With health care reform under way and economic pressure bearing down on businesses of all sizes, companies are combing their budgets to cull unnecessary expenses. One area that’s often overlooked is dependent eligibility for health care benefits.
On average, companies can save 3 to 8 percent on their health insurance costs by simply identifying and dropping ineligible participants, says Janet Beckmann, CPA, principal, risk services and data analysis practice leader at Brown Smith Wallace LLC, St. Louis, Mo. The key is to conduct a dependent eligibility verification audit to identify “eligibility creep” that can occur over time.
“Employers of all sizes will be taking a hard look at their health insurance plans and benefits as a result of health care reform. While they’re doing that, it’s a good time to perform an audit to ensure everyone on your plan has proper eligibility,” Beckmann says.
An independent firm can conduct a comprehensive, document-based audit that gathers data from employees to verify eligibility, says Larry Pevnick, CPA, CFF, member in charge of insurance and reinsurance services at Brown Smith Wallace.
“This is an opportunity for businesses to save money without reducing benefits to their employees, so it’s a win-win,” Pevnick says. “They can cut their budgets without touching a health care plan that employees value and need.”
Smart Business spoke with Beckmann and Pevnick about how dependent eligibility audits can result in significant savings for your company.
Why should employers conduct an audit?
Between health care reform and our current economy, employers are working hard to save costs anywhere they can. Some think that the only way to save money is to reduce the benefits they offer employees, but that’s not always the case.
By identifying dependents on their health insurance plans who are not eligible, companies can typically save 3 to 8 percent.
Knowing that business owners are focused on savings, health insurance brokers are also getting on the bandwagon to recommend their clients have a dependent eligibility verification audit performed.

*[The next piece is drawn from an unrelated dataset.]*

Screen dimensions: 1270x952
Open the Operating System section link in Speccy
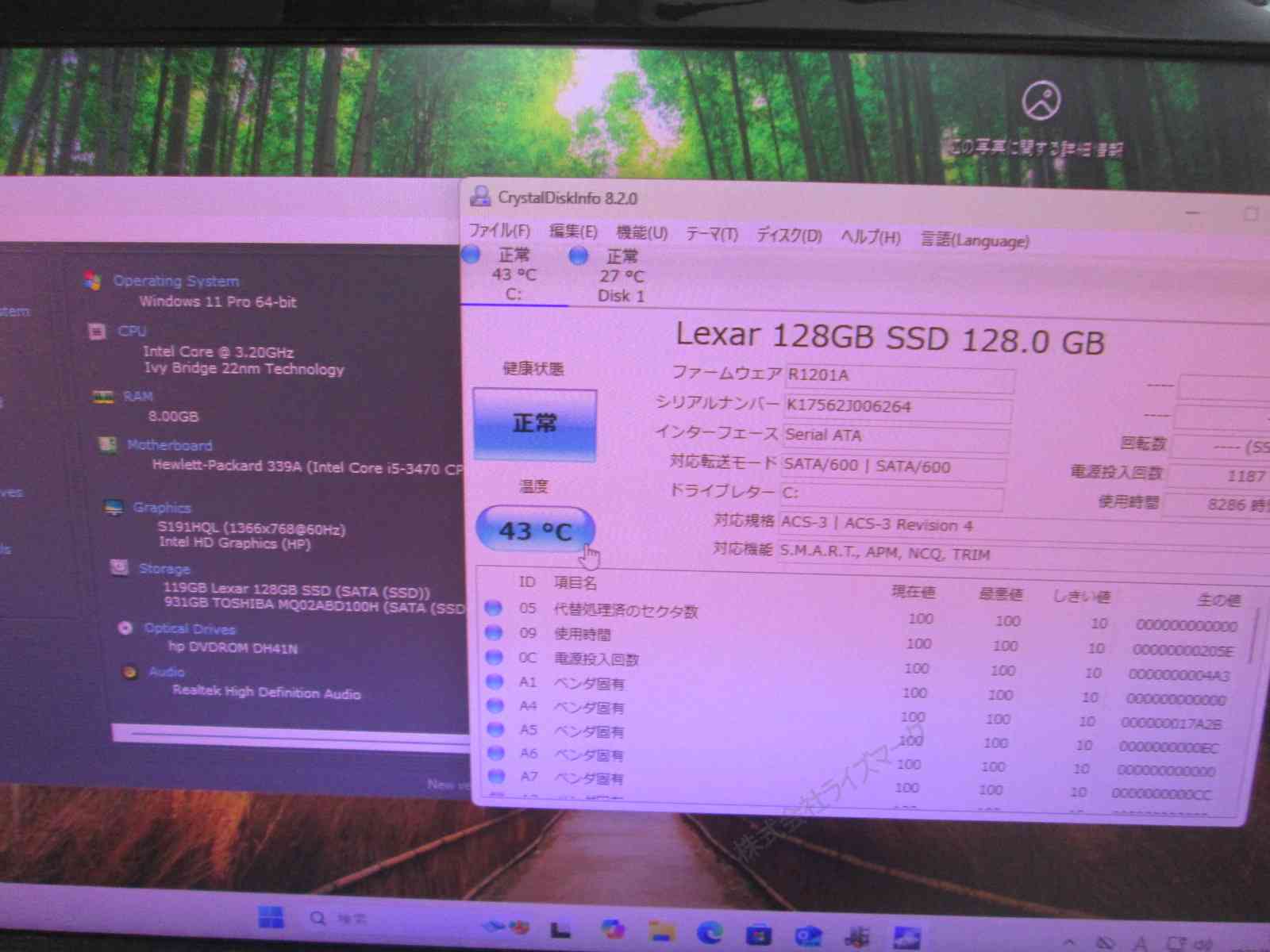175,281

What benefits do businesses realize from a dependent eligibility verification audit?
The biggest benefit is immediate cost savings, which can amount to hundreds of thousands of dollars when companies drop ineligible dependents from their plans. As a result, future claim costs are reduced, as well. Employers also gain a better understanding of their participant plan costs and have an opportunity to clean up their eligibility.

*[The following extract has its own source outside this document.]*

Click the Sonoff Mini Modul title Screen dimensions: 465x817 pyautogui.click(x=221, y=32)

How often should an audit be performed?
That depends on the size and operation of the company. Large employers may want to perform an audit every two to three years. If one has never been performed, now is a great time to start. Audits should be performed more frequently for organizations with many part-time and/or transient workers because they are more likely to find a larger number of dependents who do not belong. Also, perform an audit any time there are major changes in operations, such as following an acquisition or merger, and after layoffs or reorganization.
How should an audit be conducted?
The key is to make sure employees are respected during the process because they will be asked to supply personal and other confidential documents to verify their eligibility for health insurance. Managers and those involved in the audit — which usually includes human resources and/or benefits administrators — should communicate clearly to employees, letting them know that everyone is being asked to furnish such information, no one is being singled out and all information will be kept confidential. Next, a third party that specializes in these audits will begin collecting data, including birth certificates, marriage licenses, tax forms, custody agreements, adoption certificates and other court-related documents that verify a dependent’s eligibility. A call center number gives employees an independent resource for asking questions, which is also a key to minimizing the involvement of management so the process remains unbiased, fair and efficient.
Look for a firm that will make the best use of technology to simplify the process and provide a complete audit. For instance, we perform an employee eligibility verification audit using data analysis tools to compare 100 percent of the employee master data set to eligibility files. Those are also compared to claims to pinpoint the exact dollar amount paid for ineligible participants. Those claim costs typically cannot be recovered. The process is about identifying future cost savings. Quantifying the results is helpful when prioritizing or justifying new processes and procedures for in-house eligibility verification going forward.
When is the best time to perform an audit?
Any time that is not a particularly busy time of year for employees. You may want to consider when open enrollment occurs and how employees will be affected if dependents are identified and dropped from the plan.
What should an organization consider when choosing a service provider to conduct an audit?
First, be sure the firm has the experience to staff the process and its goals are to reduce costs and save time. For instance, rather than paying for postage to send letters of request to employees for gathering documents, can the firm set up a website where employees can log on and see what documents they need to provide? Ask the firm how it will make the process respectful, confidential, efficient and fair. Communication is key during the entire audit process. The firm should be prepared to educate your employees so that everyone is comfortable with the process. The firm should also understand your key objectives, which typically include the importance to the company’s financial well being and maintaining the company’s current level of benefits.